(581d) Real-Time Study of Polymer Thin Film Patterning Induced by Electric Fields Using a New SFA Technique

One of the most interesting current problems in surface and colloid science is understanding the effects of external electric fields on surface and interparticle interactions. Patterns can be induced in thin polymer films by an electric field. The formation of desired patterns has the potential to eliminate complex steps in conventional imprinting techniques, such as the photoresist and exposure stages, in the fabrication of microelectromechanical systems (MEMS). Electric field gradients also show great promise in the design of DNA separation devices. In this study, we describe a new method to measure normal and/or lateral forces between two surfaces in a surface forces apparatus (SFA) while an electric field is applied between the surfaces. Two types of experiments were performed using the new technique: (1) a dynamic study of electric field-induced pattern formation of a thin polymer film, (2) measuring the effects of an electric field on the rheology of an ~40-um-thick film of zeolite particles suspended in silicone oil and.
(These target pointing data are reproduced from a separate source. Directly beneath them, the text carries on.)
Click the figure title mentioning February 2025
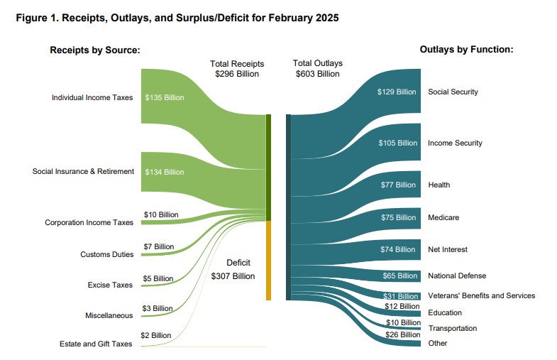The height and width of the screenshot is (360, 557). coord(177,18)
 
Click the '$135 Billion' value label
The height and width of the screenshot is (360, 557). coord(165,97)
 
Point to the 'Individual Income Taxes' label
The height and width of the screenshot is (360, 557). coord(92,97)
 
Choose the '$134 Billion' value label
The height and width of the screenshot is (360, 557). coord(165,172)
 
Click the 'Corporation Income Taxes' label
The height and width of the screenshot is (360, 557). coord(89,222)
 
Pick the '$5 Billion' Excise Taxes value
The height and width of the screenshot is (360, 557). coord(158,278)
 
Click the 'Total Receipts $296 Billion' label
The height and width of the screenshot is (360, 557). coord(237,68)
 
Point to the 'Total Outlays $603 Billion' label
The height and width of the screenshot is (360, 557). coord(317,68)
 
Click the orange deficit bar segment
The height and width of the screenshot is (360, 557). coord(269,260)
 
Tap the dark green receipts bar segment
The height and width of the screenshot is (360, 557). coord(269,167)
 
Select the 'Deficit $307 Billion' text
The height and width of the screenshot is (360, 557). coord(233,269)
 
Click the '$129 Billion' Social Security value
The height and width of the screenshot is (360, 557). coord(397,92)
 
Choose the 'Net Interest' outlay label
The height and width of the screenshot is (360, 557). coord(448,249)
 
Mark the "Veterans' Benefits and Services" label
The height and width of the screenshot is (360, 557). coord(481,295)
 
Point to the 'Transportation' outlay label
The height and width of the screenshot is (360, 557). coord(453,328)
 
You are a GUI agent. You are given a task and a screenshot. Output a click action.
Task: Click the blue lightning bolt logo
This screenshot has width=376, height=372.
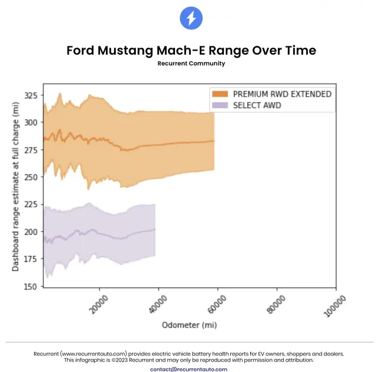click(x=191, y=19)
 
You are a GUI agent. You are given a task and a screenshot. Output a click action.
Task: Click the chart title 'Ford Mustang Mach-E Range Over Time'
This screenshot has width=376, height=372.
click(x=191, y=51)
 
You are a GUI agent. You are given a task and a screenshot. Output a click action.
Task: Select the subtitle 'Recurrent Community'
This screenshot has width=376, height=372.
click(x=191, y=63)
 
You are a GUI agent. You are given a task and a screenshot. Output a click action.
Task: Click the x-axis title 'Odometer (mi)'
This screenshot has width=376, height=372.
click(x=189, y=325)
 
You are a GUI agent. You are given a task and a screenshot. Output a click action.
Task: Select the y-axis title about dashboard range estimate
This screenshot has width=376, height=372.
click(x=16, y=186)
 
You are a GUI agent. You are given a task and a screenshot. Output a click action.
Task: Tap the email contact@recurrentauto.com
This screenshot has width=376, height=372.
click(x=189, y=369)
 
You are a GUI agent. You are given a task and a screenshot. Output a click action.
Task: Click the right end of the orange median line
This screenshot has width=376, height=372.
click(x=213, y=140)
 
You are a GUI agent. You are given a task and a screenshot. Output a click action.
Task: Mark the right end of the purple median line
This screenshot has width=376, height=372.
click(x=155, y=229)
In the dynamic study, the initially uniform film transformed into a 2-D honeycombed network of depressed cells bounded by elevated ridges that grew slowly with time in a way consistent with previously derived theories. In the second study, under an electric field of strength ~1,000,000 V/m the shear force or effective viscosity of the colloid suspension was found to be two orders of magnitude higher than in the absence of the field, when the expected bulk value was measured. The new technique should be applicable to studies of other systems and interactions, such as double-layer forces, micro- and nanoelectrorheology, electric field-induced ordering of particles, and the effects of electric fields on adhesion, friction, and lubrication. Reference: Zeng, Tian, Anderson, Tirrell, and Israelachvili, Langmuir 2008, 24, 1173-1182.